# How in the hell do you judge speed for jumps?



## eli783 (Oct 24, 2012)

Only thing that works for me is just watching a few ppl hit. After that I kind of just get a feeling and go for it. You obviously have no fear of the actual jump and if your straight up overshooting that much, just speed check a lil right before your takeoff.


----------



## snowklinger (Aug 30, 2011)

experience or copycat


----------



## tradnwaves4snow (Nov 19, 2013)

snowklinger said:


> experience or copycat


yea if its your first time on that jump just stand at the top of the drop in and watch a few people do it. just dont stand in the middle of the drop in looking like you're wanting to go next, you'll cause a queue of people all standing there waiting)


----------



## Alkasquawlik (Jul 13, 2010)

snowklinger said:


> experience or copycat


This.

And learning how to stomp flat landings is essential too, because you will overshoot a jump every now and then.


----------



## bsrkoacar (Dec 1, 2011)

Thanks guys. What do you mean by copycat? Like follow someone over the jump?


----------



## Mystery2many (Aug 14, 2013)

When you hit these jumps, what are you thinking at the time? Board grab? Style? Kick out? A spin? Getting air?

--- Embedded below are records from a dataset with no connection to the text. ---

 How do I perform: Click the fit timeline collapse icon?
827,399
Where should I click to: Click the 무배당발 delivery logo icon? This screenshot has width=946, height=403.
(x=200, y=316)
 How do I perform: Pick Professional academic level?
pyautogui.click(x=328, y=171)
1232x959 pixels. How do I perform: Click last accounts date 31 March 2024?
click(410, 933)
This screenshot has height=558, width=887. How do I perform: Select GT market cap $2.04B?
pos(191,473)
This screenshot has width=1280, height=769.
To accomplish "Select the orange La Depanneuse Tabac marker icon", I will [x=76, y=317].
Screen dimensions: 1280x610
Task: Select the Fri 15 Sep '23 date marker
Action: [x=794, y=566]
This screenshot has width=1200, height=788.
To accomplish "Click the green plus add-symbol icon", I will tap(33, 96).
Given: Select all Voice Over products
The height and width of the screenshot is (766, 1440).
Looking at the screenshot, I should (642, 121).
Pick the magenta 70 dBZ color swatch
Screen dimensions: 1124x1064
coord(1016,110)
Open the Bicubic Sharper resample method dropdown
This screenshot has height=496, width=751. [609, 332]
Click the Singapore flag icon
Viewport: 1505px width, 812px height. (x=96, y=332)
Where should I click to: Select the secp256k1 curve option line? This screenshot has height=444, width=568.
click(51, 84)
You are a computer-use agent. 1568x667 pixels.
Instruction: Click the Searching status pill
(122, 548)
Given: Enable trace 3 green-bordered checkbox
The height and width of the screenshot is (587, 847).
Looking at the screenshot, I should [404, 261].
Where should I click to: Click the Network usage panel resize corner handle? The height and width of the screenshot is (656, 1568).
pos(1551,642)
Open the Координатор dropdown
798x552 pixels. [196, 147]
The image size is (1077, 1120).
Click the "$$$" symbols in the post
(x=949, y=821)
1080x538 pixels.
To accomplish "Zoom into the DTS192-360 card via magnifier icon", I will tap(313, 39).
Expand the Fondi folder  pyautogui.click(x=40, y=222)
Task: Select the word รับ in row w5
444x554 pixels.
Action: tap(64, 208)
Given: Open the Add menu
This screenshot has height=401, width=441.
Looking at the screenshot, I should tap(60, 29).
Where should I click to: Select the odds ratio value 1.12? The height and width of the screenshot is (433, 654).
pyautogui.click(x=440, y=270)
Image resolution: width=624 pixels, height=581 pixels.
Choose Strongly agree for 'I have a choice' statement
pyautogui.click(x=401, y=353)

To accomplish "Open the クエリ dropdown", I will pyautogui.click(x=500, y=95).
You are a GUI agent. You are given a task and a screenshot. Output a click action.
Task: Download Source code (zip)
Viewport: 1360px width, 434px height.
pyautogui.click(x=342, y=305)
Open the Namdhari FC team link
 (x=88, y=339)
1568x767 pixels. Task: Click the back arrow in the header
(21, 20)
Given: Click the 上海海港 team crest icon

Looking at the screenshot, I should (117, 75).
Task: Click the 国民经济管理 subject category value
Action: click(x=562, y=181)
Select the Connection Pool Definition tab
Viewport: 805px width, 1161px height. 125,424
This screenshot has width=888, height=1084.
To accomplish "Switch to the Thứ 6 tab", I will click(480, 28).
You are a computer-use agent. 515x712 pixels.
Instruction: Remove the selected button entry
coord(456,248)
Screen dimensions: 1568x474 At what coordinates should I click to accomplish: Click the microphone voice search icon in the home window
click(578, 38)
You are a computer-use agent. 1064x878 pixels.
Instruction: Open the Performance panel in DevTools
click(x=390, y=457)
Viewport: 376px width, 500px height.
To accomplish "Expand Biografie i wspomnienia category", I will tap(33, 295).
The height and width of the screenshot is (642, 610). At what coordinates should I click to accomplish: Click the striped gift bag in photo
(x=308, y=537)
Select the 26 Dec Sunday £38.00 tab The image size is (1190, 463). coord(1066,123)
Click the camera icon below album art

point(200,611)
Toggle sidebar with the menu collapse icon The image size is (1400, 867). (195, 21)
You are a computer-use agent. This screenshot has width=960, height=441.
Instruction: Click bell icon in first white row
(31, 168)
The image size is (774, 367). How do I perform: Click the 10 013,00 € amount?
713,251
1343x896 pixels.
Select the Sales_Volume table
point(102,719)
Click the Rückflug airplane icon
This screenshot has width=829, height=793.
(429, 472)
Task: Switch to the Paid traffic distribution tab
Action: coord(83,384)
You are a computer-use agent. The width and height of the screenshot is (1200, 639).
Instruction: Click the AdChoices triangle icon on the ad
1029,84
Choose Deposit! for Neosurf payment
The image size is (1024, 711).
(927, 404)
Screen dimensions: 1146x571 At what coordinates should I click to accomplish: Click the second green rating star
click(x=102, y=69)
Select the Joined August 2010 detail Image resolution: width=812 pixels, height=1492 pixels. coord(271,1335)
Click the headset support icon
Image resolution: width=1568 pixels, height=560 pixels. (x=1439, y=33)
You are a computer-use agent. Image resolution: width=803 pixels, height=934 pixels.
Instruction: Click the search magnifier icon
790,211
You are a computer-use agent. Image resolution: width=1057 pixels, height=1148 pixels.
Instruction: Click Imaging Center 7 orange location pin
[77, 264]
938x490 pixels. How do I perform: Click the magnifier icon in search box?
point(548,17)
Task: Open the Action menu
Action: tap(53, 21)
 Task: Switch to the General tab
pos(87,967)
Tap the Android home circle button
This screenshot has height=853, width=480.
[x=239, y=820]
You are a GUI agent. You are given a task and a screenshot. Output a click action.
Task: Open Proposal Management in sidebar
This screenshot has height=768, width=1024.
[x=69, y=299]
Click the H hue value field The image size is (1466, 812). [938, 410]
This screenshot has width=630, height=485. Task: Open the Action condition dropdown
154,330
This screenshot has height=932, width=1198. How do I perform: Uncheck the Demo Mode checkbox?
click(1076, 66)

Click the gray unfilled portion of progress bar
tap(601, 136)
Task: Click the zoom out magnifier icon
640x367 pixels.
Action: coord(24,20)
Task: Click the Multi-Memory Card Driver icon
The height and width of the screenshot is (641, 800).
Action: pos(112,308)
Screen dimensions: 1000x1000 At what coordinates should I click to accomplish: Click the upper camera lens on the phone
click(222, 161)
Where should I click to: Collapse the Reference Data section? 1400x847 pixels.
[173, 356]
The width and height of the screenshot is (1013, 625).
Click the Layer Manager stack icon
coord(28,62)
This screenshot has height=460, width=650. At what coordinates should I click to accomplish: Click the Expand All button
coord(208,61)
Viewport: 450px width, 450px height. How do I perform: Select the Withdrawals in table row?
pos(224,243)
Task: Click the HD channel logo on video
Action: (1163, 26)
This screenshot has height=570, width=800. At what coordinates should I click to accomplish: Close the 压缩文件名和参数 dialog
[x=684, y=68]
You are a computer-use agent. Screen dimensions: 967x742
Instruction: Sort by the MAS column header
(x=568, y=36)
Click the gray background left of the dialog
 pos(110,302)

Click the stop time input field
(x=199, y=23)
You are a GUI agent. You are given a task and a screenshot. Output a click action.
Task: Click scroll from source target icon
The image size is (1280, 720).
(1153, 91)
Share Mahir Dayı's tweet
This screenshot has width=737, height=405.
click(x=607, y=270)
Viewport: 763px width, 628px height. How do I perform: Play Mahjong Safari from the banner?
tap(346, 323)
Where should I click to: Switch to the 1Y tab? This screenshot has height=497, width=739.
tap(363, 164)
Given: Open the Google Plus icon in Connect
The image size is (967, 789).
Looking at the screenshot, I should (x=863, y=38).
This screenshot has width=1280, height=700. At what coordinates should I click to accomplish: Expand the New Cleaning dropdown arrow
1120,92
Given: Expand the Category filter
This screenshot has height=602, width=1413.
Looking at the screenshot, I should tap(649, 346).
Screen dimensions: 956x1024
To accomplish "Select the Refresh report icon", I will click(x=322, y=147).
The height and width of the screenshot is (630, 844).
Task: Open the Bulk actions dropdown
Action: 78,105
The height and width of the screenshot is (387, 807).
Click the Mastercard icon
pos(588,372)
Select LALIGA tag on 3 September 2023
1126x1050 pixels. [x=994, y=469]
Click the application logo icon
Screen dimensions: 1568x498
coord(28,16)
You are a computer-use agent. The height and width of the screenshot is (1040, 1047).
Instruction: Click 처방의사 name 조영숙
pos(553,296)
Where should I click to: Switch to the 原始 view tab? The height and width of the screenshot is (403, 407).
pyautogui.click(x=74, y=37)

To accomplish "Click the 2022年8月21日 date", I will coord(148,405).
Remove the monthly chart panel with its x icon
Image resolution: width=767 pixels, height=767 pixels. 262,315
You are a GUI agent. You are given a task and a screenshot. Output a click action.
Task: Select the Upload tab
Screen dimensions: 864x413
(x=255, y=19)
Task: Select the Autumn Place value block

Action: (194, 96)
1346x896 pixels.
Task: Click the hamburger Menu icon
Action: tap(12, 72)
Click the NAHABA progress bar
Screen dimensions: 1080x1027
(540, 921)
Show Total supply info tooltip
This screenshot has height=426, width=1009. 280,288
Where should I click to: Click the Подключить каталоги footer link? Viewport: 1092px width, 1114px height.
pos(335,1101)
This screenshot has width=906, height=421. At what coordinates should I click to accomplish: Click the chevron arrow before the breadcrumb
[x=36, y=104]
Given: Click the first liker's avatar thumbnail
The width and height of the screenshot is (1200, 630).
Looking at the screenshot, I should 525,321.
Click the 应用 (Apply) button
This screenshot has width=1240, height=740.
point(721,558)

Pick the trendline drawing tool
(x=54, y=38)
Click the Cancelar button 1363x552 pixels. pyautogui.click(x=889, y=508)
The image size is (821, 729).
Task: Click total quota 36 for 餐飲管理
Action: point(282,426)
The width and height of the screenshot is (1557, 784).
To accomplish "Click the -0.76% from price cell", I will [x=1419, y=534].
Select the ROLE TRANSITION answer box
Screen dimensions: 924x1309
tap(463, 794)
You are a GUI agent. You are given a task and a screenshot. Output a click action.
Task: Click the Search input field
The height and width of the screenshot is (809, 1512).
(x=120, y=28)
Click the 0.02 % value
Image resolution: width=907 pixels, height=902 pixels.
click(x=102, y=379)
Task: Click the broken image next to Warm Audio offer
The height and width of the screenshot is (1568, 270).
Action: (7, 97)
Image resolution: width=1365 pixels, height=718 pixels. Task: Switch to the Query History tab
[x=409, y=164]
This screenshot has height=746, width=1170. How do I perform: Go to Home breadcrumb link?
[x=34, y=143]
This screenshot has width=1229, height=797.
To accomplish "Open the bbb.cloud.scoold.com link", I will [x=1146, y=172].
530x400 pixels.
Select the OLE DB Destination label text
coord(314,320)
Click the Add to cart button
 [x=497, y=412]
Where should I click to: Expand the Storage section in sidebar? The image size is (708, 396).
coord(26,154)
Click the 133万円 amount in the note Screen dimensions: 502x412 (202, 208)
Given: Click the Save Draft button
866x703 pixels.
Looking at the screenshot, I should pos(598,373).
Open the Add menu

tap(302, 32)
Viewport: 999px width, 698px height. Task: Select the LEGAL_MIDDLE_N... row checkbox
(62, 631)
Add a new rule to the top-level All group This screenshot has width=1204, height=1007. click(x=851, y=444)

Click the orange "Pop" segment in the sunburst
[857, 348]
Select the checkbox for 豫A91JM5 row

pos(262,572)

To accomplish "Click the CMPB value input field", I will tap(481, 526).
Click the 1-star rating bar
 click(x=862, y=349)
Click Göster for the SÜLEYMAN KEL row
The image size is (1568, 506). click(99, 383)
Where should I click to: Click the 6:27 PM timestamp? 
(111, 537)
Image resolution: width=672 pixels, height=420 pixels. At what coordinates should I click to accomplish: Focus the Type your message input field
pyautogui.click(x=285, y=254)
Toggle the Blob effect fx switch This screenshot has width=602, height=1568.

If your to the level of hitting these size jumps then hit a few with straight air with an absorbent tucked stance and find your sweet spot. If your not ready, then work your way up and practice will do the rest. Don't rush progress. But definitely challenge yourself.


----------



## timmytard (Mar 19, 2009)

Find someone who is consistently stompin' them.

Then when they drop in to hit the jump, ride right behind them & to the side a little bit. Right in their blind spot.

Match his speed & ride right beside the jump. Just like you were a photographer.

You'll have em dialed in in no time:thumbsup:


TT


----------



## john doe (Nov 6, 2009)

timmytard said:


> Find someone who is consistently stompin' them.
> 
> Then when they drop in to hit the jump, ride right behind them & to the side a little bit. Right in their blind spot.
> 
> ...


If you do this talk to the person first and get their permission. The last thing I want while going for a jump is to hear someone anywhere near me.

If the jump is correctly built then overshooting a 25-35ft jump by 10ft shouldn't be anything to worry about. You learn to judge speed through expirience.


----------